The most common data collection approach is to use an EDI service provider
as the collection point: In practice EDI partners send their data to an EDI
service provider who "sorts" the EDI data by trading partner then sends the
data to the trading partners' individual EDI service provider. You pick up
(download) all your EDI data from your service provider, parse it into your
transaction formats, process the transactions and send your outbound EDI
data (order acknowledgements, advance shipping notices, payments, invoices,
etc.) to your EDI service provider who sorts and distributes the data.
Some EDI service providers partner with EDI parsing package vendors, you pay
an additional fee to use the vendor's package. Other EDI service providers
include an EDI parsing package license in their monthly service fee.

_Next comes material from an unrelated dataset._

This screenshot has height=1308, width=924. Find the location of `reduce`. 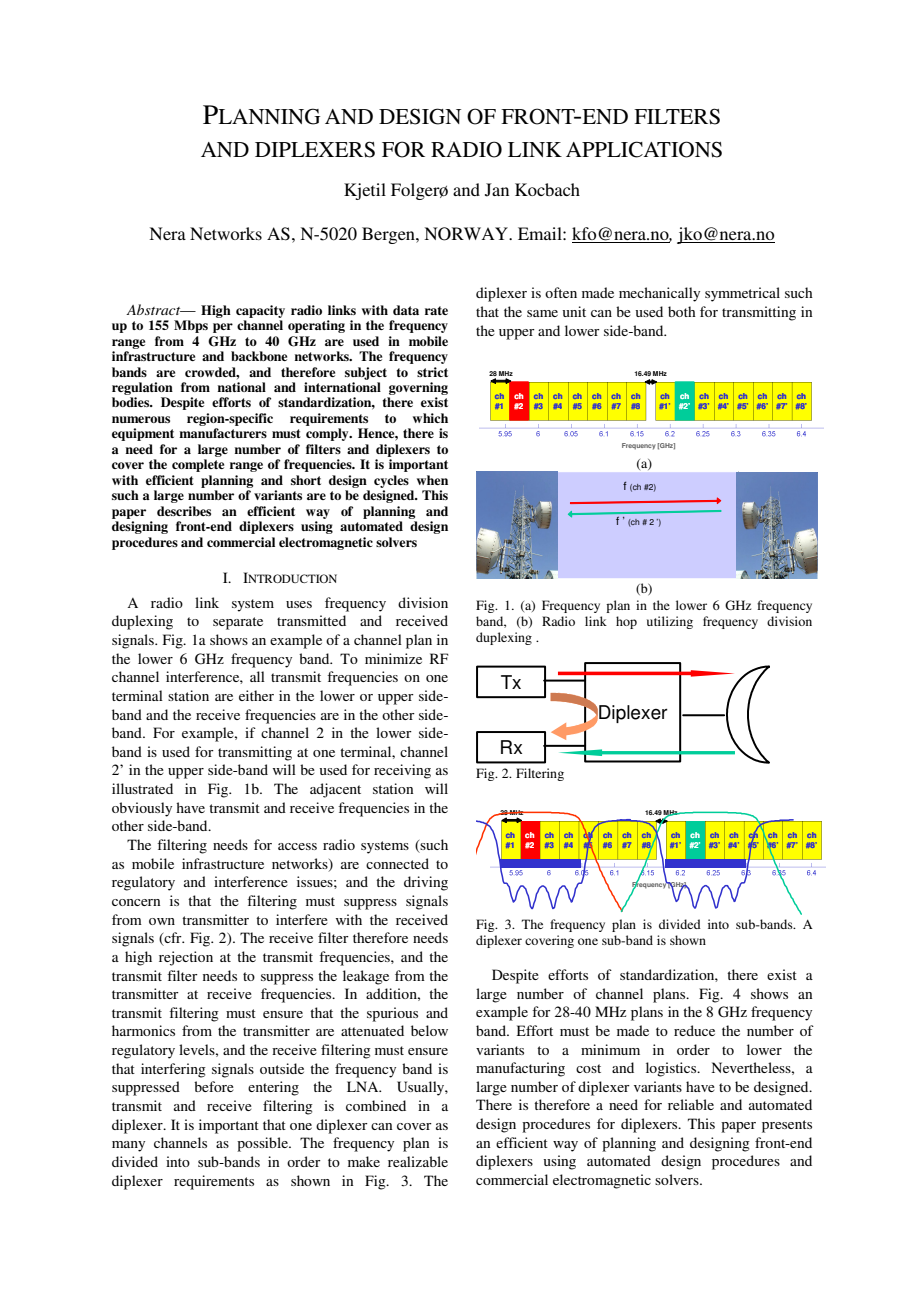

You'll want to use the EDI parsing package approach because parsing is not a
one time event. The transaction standards are very flexible, consequently
each trading partner can and will send you a slightly different format for
the same transaction. The differences are at the field level - one trading
partner will send a field, another won't. In a roll-your-own situation you
have to accommodate each of those variants, parsing packages handle the
greater majority of the transaction variants.
The other parsing challenge is trading partners don't all use the same
transactions. For example, one may send invoices and expect payment
notification via EDI, another may send the invoice but have no expectations
when it comes to payments. These different EDI usages will impact your
parsing support requirements.
Last issue: if your current systems are interactive based, getting them to
accept batch (EDI) data is no small challenge. One approached used by small
companies is to have a third party create hard copy documents from the EDI
transactions. They then email or fax these documents to you for processing.
If you EDI trading partnerships are limited and the transactions they are
sending/expecting are also limited this approach may be a viable option.
Incidentally, I have no connection or affiliation with any EDI service
provider or Parsing package vendor. My comments are based on my experience
in a past life as an EDI implementor.
Roy Luce
Direct - 847-910-0884
833-937-8368
Email - lwl@xxxxxxxxxxxxx
-----Original Message-----
From: MIDRANGE-L <midrange-l-bounces@xxxxxxxxxxxxxxxxxx> On Behalf Of Art
Tostaine, Jr.
Sent: Tuesday, May 31, 2022 9:21 AM
To: Midrange Systems Technical Discussion <midrange-l@xxxxxxxxxxxxxxxxxx>
Subject: Re: Parse EDI?
I've done it. I created a data structure for each line type, ST, SE, N1, N2,
etc.
Then I just wrote a parser to look for the segment terminator and put the
data into those fields. I pass the data structure name and the data. I
don't have any code to share though sorry.